Iberdrola has successfully raised €1.5 billion through a senior green bond issuance in the European market, further strengthening its funding position and supporting its long-term investment strategy focused on electrification and renewable energy development. The transaction was structured in two equal tranches with maturities of four and ten years and was formally reported to the Spanish National Securities Market Commission (CNMV).
The issuance received a strong response from investors, attracting demand of more than €4.5 billion—three times the amount offered. The high level of interest enabled Iberdrola to significantly improve pricing conditions compared with the initial guidance provided to the market. More than 330 qualified institutional investors participated in the offering, highlighting the company’s strong reputation among global investors and the continued appeal of sustainable investment opportunities.
Investor participation was widely diversified across international markets. France accounted for the largest share of demand at 23 per cent, followed closely by the United Kingdom with 22 per cent. Investors from Spain and Portugal represented a combined 16 per cent of total participation, demonstrating strong support from both domestic and international markets.The first tranche of the issuance amounted to €750 million and carries a maturity date of June 2030. It was issued with a coupon of 3.125 per cent.
The second tranche, also valued at €750 million, matures in June 2036 and offers a coupon of 3.75 per cent. The dual-tranche structure allows Iberdrola to diversify its funding profile while securing long-term financing at competitive rates.As with its previous sustainable financing transactions, the company ensured that the bond issuance aligns with recognised international and European sustainability standards.
The bonds comply with the International Capital Market Association’s (ICMA) Green Bond Principles as well as the European Union’s recently introduced Green Bond Standard. Compliance with both frameworks reflects Iberdrola’s commitment to transparency and the use of capital for environmentally sustainable projects.
The funds raised through the transaction will primarily be used to finance investments in electricity network infrastructure across Iberdrola’s core markets. A portion of the proceeds will also be allocated to refinancing selected renewable energy projects. These investments are aligned with the priorities outlined in the company’s strategic plan, which places a strong emphasis on modernising electricity grids and expanding clean energy generation.
Electricity networks have become an increasingly important focus for energy companies as countries accelerate electrification efforts. Upgraded and expanded grid infrastructure is essential for integrating renewable energy sources, improving system reliability, and supporting the growing demand for electricity driven by decarbonisation initiatives.
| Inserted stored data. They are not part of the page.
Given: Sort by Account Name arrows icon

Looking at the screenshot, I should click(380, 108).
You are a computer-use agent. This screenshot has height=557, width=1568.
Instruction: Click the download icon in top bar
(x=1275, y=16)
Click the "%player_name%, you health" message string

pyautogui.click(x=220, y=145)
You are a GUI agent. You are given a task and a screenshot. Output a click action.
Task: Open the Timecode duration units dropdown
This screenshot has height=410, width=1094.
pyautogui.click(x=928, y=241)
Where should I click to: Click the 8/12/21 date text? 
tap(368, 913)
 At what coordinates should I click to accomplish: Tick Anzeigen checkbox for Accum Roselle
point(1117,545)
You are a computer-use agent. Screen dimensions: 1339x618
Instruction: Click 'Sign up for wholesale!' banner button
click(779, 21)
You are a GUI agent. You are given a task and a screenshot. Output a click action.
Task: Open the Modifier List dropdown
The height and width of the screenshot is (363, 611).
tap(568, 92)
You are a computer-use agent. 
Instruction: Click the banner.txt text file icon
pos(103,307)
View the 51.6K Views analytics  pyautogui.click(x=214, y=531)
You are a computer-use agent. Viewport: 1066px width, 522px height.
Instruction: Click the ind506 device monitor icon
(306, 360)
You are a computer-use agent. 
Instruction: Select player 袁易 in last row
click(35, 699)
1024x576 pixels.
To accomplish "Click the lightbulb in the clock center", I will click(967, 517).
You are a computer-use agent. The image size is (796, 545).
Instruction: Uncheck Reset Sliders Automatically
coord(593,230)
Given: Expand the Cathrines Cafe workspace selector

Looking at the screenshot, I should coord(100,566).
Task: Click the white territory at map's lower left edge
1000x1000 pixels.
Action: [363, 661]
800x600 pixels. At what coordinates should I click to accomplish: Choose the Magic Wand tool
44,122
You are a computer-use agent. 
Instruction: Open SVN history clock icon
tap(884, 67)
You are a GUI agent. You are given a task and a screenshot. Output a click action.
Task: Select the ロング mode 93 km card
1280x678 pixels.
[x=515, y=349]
Through this latest bond issuance, Iberdrola continues to reinforce its commitment to developing the infrastructure needed to support the energy transition while pursuing targeted growth in renewable energy.The successful completion of the transaction also highlights the company’s strong access to international capital markets and its ability to secure financing under favourable market conditions.
The substantial oversubscription demonstrates continued investor confidence in Iberdrola’s financial strength, long-term growth prospects, and sustainability-focused business strategy.Several major financial institutions supported the transaction. HSBC and Santander acted as Global Coordinators, while CaixaBank, Crédit Agricole, Intesa Sanpaolo, Natixis, NatWest, and Scotiabank served as Active Bookrunners.
The strong demand generated by the issuance and the favourable pricing achieved underline the market’s confidence in Iberdrola’s business model and strategic direction. As the company continues to invest heavily in electricity networks and renewable energy projects, access to sustainable financing remains a key component of its growth strategy and its broader contribution to the global energy transition.